Alliance Data has agreed to purchase the point of sale installment lender Bread for $450 million and plans to make Bread’s buy now, pay later options available to credit card-issuing merchant clients.
Bread, founded in 2014, integrates directly with retailers on their e-commerce sites enabling various ways for consumers to pay over time. The New York company has raised about $200 million in venture capital funding.
Alliance Data said it will contribute $100 million of its stock in the deal, which is set to close before the end of the year.
Alliance Data said in the release it sees an immediate opportunity to expand its merchant clients’ reach to Bread’s largely millennial audience.
“With the timing of the holiday season upon us, the COVID-19 pandemic has accelerated the adoption of digital technologies, and perhaps nowhere as significantly as in financial services and payments,” Val Greer, Alliance Data’s chief commercial officer, said in a press release Thursday.
Merchants already offering to buy now, pay later options through Bread include Noémie, which sells jewelry online, the luxury watch seller Hublot and the crib mattress provider Newton Baby. Bread users typically split purchases of up to $1,000 into four equal segments to be repaid every two weeks with zero interest. Bread also offers options to spread out larger payments over three to 48 months.
Alliance Data noted in the release it will connect Bread to its new suite of digitally enhanced tools enabling seamless integration with merchants. Earlier this month the Columbus, Ohio, company announced it had moved card processing to Fiserv after years of handling it in-house.

******

▶ _Instructions_:
1. From the article on the Bread purchase, copy the passage starting with "Alliance Data has" and going on through "largely millennial audience.".
2. Answer these questions using the article on the Bread purchase:
(a) How much did Alliance Data agree to pay for Bread?
(b) In what year was Bread founded?
(c) To which company did Alliance Data move its card processing?

▶ _Dataset excerpts_:
******

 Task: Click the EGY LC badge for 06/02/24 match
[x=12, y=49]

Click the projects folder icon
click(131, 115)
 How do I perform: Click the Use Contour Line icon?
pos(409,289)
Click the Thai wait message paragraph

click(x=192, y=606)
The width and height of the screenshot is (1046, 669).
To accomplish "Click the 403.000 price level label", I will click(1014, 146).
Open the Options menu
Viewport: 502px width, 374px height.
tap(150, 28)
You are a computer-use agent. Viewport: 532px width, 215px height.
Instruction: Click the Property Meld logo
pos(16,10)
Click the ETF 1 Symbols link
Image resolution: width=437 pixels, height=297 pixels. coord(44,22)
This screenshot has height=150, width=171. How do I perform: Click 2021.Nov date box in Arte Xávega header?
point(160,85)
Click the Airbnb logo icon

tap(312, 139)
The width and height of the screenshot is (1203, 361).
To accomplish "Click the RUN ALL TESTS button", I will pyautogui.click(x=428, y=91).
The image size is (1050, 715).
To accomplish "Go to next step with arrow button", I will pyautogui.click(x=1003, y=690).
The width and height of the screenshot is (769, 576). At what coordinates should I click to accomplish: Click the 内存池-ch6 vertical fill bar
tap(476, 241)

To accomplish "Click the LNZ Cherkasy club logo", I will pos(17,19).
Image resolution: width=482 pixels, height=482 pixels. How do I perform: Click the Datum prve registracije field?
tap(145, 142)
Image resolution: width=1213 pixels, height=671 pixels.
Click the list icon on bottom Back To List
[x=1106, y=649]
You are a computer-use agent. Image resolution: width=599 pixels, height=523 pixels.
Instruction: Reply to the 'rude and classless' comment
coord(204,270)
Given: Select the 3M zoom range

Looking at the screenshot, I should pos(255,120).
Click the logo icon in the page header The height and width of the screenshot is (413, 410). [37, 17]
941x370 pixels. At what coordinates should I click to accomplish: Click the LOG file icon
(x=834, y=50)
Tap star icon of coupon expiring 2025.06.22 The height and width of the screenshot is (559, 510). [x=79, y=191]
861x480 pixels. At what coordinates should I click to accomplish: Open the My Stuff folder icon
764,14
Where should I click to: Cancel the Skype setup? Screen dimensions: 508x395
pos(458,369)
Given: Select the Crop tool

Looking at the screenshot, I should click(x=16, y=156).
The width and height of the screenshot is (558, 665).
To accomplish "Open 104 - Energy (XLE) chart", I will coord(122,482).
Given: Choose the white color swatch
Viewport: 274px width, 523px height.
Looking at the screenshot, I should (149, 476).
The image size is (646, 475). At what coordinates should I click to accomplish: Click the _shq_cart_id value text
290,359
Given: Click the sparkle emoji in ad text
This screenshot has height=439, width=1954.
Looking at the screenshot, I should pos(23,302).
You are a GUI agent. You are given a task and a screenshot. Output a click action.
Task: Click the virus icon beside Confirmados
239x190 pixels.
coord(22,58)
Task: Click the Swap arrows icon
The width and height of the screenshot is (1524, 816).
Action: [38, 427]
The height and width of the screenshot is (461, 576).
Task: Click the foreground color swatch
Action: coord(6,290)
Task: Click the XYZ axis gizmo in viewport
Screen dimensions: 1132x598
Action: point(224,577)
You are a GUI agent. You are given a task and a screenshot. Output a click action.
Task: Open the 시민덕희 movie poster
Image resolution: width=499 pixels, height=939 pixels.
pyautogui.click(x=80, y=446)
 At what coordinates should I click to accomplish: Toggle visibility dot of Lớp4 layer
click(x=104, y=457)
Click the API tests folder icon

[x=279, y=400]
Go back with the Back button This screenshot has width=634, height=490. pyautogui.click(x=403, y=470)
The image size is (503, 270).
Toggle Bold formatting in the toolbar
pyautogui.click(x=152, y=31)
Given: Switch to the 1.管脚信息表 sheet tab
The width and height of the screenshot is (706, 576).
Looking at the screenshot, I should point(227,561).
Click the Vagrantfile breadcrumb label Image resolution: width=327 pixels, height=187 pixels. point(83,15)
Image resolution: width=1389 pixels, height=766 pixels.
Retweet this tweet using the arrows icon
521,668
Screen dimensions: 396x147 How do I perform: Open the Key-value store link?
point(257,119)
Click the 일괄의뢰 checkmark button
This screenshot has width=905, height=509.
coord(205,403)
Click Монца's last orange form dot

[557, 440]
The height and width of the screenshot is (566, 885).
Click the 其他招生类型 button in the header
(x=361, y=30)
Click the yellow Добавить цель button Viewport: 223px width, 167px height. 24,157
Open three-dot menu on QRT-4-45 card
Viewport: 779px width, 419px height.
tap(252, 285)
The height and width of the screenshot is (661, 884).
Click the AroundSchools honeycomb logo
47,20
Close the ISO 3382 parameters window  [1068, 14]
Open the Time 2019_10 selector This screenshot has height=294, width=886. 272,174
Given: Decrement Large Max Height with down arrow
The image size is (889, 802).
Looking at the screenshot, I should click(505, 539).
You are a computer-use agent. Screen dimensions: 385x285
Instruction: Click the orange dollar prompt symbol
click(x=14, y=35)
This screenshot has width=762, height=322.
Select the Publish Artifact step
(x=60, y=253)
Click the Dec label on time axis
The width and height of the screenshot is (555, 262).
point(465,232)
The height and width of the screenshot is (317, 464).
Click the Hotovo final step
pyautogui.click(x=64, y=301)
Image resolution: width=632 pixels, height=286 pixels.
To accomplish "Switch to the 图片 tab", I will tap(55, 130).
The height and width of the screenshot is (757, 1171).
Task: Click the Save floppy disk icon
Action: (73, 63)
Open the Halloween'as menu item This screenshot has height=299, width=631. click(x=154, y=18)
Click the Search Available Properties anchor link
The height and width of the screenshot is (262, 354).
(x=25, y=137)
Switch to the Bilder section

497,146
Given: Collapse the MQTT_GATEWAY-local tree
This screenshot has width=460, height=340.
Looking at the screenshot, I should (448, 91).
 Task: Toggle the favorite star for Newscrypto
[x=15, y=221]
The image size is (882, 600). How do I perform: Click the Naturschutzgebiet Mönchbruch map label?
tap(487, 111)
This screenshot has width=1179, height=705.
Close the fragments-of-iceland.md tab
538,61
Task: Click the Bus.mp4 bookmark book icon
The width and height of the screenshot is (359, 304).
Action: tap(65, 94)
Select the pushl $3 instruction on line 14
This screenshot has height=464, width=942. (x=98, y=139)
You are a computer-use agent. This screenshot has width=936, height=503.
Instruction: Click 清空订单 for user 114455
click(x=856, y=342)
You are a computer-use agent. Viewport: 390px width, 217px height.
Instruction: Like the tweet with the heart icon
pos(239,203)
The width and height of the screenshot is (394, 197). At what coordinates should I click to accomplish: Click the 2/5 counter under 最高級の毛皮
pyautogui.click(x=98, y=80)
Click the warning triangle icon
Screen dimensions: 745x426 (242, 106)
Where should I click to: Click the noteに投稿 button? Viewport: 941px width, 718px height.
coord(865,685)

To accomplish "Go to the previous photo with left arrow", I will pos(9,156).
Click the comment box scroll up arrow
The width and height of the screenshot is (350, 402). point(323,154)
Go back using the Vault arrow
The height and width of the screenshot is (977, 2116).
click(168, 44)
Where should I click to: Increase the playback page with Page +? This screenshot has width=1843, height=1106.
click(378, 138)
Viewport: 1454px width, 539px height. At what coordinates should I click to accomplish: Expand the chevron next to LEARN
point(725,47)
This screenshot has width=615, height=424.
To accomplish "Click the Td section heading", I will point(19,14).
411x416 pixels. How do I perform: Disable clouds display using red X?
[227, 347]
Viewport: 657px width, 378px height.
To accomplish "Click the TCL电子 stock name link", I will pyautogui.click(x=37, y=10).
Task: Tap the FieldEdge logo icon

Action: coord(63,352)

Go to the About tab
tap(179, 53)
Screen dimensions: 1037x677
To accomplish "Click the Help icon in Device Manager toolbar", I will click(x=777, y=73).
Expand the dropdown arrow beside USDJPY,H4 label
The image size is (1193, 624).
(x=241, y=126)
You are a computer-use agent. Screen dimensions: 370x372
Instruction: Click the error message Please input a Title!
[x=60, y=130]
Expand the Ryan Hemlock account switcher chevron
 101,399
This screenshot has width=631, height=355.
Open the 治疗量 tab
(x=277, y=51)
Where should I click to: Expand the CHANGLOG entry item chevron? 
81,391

******

▶ _Your written answers_:
1.
Alliance Data has agreed to purchase the point of sale installment lender Bread for $450 million and plans to make Bread’s buy now, pay later options available to credit card-issuing merchant clients.
Bread, founded in 2014, integrates directly with retailers on their e-commerce sites enabling various ways for consumers to pay over time. The New York company has raised about $200 million in venture capital funding.
Alliance Data said it will contribute $100 million of its stock in the deal, which is set to close before the end of the year.
Alliance Data said in the release it sees an immediate opportunity to expand its merchant clients’ reach to Bread’s largely millennial audience.

2.
(a) $450 million
(b) 2014
(c) Fiserv